According to WebMD, the symptoms that occur are lower back pain, numbness and weakness in one or both legs, and in rare cases, loss of bladder and bowel control.  Some people have no symptoms at all and don’t realize that they have lumbar spondylolisthesis until years have passed.  Each patient is different.

There are several things that can cause lumbar spondylolisthesis.  A few causes are defective joints that a patient has had since birth, stress fracture, joint damage caused from arthritis, or trauma or injury to the spine.

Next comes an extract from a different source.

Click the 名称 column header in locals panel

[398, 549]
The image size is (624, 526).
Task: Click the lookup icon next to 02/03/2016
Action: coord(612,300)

Lumbar spondylolisthesis can affect a wide range of people.  Teenagers that are involved in sports can be affected if the sport they are doing overuses their back muscles.  For example, a teenager that lifts weights that are too heavy for them, or a gymnast doing several back bends stressing out their back can develop spondylolisthesis.  Older adults can also develop spondylolisthesis due to age and stress on the back.

When a patient is being evaluated for lumbar spondylolisthesis, they may receive a CT scan, a MRI , or other imaging to find out where the damage is. The physician will develop a conservative care treatment plan that can include:

  • Oral medications such as ibuprofen or naproxen to provide anti-inflammatory relief
  • Physical therapy to build up the core muscles and help protect the back
  • In some cases, surgery would be indicated for treating lumbar spondylolisthesis.

There are two different types of surgery that a patient can go through for this condition.  The first would be decompression surgery.  According to WebMd, a surgeon would need to “remove the bone or other tissues to take the pressure off the spinal cord or nerves.”  Or a surgeon could fuse the bones back into their proper position.  Depending on the patient, sometimes both decompression and fusion surgeries are done at the same time.